Mario Crespo, professionally and widely known as Mark Jimenez (December 31, 1946 – April 25, 2017), was a Filipino businessman, corporate executive, and politician who served as a Member of the House of Representatives representing Manila's 6th District from 2001 until his disqualification in 2003. He was a prominent figure during the administration of President Joseph Estrada, serving as a close advisor and presidential consultant.

== Early life and career ==
Jimenez was born Mario Crespo in Cabiao, Nueva Ecija. He eventually relocated to the United States and built a career as a successful businessman and corporate executive, particularly in the technology sector, where he established computer distribution networks in Latin America and the United States. During his business ventures, he adopted the name Mark Jimenez.

== Involvement in the Estrada Administration ==
Jimenez returned to the Philippines and became heavily involved in the political circle of Joseph Estrada during his presidential campaign and subsequent victory in 1998. Estrada dubbed Jimenez a "corporate genius" for his business acumen and financial strategies.
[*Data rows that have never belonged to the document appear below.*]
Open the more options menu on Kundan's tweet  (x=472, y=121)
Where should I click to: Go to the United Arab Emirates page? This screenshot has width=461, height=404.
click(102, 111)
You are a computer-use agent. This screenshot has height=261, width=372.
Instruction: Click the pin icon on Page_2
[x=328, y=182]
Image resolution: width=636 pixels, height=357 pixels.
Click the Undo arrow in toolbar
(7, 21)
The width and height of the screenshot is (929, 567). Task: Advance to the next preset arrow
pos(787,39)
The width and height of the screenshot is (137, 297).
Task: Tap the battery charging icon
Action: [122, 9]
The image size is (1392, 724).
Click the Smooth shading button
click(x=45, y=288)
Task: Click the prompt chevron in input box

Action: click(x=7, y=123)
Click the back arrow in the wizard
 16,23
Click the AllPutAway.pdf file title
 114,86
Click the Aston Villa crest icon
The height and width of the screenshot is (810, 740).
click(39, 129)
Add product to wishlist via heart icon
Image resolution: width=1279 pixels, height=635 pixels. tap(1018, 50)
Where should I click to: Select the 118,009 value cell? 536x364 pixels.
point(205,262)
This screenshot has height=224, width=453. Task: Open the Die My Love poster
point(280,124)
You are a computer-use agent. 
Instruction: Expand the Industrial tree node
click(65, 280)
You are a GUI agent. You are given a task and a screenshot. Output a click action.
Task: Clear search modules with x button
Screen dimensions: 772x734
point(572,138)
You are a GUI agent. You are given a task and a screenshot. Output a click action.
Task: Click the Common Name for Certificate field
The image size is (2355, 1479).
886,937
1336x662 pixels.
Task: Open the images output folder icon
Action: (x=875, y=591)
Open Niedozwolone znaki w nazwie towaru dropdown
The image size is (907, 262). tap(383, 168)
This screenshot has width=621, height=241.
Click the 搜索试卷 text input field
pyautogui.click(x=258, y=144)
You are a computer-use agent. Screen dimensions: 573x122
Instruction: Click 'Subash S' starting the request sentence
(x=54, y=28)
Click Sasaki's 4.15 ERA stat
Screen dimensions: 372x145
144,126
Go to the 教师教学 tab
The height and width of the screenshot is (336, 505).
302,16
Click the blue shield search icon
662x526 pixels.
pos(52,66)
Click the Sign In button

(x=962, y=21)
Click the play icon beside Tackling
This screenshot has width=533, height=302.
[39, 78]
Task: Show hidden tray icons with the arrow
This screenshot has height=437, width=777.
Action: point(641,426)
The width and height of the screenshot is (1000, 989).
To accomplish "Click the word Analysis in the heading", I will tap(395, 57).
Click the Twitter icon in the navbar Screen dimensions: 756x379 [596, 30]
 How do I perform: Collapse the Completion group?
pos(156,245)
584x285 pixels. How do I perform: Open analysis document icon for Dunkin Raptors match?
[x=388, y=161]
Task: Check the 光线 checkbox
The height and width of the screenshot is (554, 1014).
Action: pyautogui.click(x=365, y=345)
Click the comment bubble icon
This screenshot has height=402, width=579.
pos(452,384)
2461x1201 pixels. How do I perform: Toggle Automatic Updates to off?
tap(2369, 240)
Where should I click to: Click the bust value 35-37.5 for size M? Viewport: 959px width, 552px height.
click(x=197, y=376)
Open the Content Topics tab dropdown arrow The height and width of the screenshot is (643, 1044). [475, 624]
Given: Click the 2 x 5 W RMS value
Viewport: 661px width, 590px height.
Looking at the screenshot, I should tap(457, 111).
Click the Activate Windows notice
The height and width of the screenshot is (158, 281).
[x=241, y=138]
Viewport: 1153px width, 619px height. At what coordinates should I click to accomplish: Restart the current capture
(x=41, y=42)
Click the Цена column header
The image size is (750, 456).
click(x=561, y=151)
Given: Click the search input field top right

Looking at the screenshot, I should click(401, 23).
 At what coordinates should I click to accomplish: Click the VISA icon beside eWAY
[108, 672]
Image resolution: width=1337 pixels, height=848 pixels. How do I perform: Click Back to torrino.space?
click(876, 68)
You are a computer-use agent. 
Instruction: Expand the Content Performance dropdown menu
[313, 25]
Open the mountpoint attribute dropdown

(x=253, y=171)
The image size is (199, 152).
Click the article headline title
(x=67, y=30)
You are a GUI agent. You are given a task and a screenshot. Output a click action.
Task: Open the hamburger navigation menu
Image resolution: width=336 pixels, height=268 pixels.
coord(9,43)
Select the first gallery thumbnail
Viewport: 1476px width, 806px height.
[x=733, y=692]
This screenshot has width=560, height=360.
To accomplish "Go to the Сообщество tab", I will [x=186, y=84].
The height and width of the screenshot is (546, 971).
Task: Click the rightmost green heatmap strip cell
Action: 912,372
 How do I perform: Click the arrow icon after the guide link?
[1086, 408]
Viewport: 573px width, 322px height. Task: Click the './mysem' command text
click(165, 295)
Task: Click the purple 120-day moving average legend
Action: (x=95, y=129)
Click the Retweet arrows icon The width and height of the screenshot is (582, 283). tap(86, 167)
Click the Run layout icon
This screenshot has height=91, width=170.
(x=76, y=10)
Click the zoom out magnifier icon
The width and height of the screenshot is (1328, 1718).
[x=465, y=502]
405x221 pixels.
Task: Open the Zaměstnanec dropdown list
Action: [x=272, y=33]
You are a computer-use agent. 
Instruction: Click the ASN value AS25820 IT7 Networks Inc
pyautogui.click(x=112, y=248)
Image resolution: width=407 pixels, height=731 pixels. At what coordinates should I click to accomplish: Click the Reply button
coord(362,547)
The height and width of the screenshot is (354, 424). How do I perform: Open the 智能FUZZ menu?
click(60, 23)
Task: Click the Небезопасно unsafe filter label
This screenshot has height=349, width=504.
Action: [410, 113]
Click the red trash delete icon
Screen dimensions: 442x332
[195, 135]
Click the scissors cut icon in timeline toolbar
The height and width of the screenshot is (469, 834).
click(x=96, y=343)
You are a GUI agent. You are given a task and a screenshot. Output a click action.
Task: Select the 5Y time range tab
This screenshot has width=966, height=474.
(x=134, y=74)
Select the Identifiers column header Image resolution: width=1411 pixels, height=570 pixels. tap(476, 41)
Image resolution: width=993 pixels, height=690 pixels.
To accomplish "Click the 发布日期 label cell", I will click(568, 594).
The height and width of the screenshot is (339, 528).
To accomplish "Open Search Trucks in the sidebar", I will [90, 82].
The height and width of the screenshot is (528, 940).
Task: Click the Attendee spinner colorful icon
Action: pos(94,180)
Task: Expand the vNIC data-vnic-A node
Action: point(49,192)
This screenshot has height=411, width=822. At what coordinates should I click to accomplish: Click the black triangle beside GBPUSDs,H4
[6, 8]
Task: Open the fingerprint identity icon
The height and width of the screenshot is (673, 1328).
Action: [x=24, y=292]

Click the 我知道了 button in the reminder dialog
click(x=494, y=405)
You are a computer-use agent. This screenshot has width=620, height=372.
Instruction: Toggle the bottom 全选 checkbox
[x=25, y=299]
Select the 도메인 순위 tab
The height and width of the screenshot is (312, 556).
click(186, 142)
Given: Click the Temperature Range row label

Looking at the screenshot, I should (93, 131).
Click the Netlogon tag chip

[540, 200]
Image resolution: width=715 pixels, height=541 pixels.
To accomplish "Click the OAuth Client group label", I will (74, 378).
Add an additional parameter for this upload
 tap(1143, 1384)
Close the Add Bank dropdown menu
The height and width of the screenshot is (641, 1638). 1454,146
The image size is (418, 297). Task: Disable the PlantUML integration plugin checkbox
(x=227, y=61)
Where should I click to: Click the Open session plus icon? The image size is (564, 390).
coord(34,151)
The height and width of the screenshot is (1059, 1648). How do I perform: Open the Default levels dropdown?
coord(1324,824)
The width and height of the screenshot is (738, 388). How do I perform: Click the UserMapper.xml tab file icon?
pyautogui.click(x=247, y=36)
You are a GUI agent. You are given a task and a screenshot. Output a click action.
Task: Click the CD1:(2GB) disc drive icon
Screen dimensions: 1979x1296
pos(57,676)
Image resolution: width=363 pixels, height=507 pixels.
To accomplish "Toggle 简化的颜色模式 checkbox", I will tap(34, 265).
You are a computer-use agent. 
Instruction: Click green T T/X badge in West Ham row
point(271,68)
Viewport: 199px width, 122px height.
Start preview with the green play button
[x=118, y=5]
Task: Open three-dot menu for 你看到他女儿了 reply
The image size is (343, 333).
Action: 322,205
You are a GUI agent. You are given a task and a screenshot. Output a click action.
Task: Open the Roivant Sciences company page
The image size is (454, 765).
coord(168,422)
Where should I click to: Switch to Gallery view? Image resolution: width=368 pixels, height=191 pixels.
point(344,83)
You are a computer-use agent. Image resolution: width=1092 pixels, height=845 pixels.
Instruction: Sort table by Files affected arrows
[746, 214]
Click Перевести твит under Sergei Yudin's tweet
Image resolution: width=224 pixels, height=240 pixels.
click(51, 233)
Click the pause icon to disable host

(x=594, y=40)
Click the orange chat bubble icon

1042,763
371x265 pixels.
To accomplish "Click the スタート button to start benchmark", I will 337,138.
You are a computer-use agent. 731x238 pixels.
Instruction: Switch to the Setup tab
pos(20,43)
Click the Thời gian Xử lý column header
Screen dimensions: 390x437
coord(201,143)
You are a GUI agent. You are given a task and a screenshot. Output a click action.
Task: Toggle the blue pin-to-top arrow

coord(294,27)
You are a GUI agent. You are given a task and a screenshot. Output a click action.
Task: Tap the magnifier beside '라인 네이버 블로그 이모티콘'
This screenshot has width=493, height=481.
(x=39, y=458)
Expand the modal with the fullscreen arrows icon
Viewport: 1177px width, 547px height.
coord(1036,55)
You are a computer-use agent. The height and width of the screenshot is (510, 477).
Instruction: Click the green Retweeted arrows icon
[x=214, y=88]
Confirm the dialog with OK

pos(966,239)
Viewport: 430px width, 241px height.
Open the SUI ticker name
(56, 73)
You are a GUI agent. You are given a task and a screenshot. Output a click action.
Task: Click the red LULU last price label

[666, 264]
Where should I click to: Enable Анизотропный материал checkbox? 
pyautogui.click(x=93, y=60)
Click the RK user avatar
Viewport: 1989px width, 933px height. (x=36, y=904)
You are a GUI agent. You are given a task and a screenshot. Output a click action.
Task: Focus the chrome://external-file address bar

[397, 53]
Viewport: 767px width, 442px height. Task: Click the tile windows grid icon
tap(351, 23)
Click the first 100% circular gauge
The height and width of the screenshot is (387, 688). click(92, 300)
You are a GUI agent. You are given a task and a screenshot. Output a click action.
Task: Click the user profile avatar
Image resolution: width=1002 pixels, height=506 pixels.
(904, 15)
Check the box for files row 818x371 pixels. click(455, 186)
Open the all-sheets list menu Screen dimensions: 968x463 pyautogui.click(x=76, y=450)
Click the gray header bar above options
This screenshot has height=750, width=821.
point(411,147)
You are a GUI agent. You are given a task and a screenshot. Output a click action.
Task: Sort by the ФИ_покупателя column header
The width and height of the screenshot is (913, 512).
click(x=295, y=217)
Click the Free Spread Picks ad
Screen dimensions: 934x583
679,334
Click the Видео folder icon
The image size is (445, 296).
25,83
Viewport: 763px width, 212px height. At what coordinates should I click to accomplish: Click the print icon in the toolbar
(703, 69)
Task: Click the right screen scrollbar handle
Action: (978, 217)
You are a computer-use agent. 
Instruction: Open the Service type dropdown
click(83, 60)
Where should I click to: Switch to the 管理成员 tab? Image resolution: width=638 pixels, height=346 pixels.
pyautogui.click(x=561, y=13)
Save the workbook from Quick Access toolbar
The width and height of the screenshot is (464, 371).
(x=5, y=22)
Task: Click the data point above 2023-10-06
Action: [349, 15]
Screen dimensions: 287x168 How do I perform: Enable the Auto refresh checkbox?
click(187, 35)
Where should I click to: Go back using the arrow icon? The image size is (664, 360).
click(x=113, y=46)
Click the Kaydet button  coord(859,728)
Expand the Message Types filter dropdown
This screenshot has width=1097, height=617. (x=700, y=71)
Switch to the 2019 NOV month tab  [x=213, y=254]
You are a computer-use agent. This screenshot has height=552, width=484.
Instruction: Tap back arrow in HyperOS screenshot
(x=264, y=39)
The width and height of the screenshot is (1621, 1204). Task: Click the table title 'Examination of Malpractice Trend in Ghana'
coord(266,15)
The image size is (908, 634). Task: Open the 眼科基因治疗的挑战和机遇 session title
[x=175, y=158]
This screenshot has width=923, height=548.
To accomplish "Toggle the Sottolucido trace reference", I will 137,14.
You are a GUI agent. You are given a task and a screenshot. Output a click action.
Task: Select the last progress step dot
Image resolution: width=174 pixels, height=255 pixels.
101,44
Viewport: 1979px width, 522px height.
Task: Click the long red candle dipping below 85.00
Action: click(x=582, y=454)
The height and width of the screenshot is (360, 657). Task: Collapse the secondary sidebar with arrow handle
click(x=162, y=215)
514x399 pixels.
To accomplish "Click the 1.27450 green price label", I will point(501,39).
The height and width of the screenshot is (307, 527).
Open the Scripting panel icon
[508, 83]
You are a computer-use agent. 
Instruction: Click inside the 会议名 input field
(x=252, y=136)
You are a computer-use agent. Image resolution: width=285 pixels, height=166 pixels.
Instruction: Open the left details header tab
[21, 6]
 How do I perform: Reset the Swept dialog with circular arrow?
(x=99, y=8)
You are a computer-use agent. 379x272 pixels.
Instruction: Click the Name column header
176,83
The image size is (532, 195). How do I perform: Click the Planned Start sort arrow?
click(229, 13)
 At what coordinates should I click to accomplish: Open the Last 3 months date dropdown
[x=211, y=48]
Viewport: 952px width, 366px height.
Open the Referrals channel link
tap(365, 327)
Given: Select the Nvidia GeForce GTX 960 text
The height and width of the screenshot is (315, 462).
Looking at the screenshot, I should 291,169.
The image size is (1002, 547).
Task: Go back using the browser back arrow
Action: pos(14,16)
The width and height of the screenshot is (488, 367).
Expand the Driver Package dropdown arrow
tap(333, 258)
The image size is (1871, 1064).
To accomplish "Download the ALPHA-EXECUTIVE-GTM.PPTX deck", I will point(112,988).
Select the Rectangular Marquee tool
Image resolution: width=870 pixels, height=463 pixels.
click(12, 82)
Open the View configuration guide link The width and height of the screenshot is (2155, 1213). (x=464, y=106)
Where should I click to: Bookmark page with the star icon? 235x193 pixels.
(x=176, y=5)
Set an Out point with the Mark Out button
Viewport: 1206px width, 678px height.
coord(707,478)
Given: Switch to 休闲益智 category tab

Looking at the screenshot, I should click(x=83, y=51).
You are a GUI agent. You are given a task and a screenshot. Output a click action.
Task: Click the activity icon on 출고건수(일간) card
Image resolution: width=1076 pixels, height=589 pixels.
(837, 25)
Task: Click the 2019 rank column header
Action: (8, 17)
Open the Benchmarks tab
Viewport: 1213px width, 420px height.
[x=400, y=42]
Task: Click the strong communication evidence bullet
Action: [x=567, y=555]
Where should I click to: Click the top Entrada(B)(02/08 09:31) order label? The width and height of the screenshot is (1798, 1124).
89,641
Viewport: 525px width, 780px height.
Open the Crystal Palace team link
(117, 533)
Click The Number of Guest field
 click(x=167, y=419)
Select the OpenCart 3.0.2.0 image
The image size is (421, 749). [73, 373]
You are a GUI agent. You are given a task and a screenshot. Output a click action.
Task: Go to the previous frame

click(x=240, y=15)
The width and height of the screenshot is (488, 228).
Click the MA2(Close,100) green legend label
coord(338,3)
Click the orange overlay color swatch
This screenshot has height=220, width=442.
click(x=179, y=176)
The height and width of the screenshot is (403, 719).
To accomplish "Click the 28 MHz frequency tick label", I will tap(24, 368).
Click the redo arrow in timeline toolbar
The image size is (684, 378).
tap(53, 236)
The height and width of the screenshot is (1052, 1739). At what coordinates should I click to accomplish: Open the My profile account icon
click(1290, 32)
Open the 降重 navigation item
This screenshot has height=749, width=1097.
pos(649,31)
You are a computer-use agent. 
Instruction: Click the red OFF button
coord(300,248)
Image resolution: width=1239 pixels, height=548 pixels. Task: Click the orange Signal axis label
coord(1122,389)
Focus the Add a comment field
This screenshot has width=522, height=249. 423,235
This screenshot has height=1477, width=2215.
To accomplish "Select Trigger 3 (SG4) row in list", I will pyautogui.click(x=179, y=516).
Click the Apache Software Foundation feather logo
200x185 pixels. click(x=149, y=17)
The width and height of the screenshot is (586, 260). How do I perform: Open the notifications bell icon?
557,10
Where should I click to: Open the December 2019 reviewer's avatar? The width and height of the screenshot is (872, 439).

He served as Estrada's presidential consultant on Latin American affairs and played an influential role behind the scenes in major corporate acquisitions and state decisions during the administration.

== Congressional term and legal controversies ==
In 2001, Jimenez ran and won as an independent candidate representing Manila's 6th congressional district in the House of Representatives of the Philippines. However, his political career faced intense legal challenges due to an impending extradition request from the United States government.

=== United States criminal case and extradition ===
Jimenez faced criminal charges in the United States related to illegal campaign contributions to the U.S. Democratic Party, wire fraud, mail fraud, and tax evasion. The United States government filed an extradition treaty request, which culminated in a landmark legal battle reaching the Supreme Court of the Philippines. In December 2002, Jimenez surrendered to Philippine authorities and agreed to be extradited to the United States to face trial.

Following his departure, the House of Representatives Electoral Tribunal (HRET) unseated Jimenez from his congressional post on March 6, 2003, citing eligibility issues and a failure to maintain residency requirements.

=== Incarceration ===
In the United States, Jimenez entered a plea bargain and pleaded guilty to charges of tax evasion and conspiracy to commit fraud. He was sentenced to 27 months in federal prison. He served his sentence at the Federal Correctional Institution in Miami, Florida, before being released and returning to the Philippines in 2005.

== Death ==
Jimenez died on April 25, 2017, at the age of 70 following a stroke. His family announced his passing, and his wake was held at the Heritage Memorial Park in Taguig.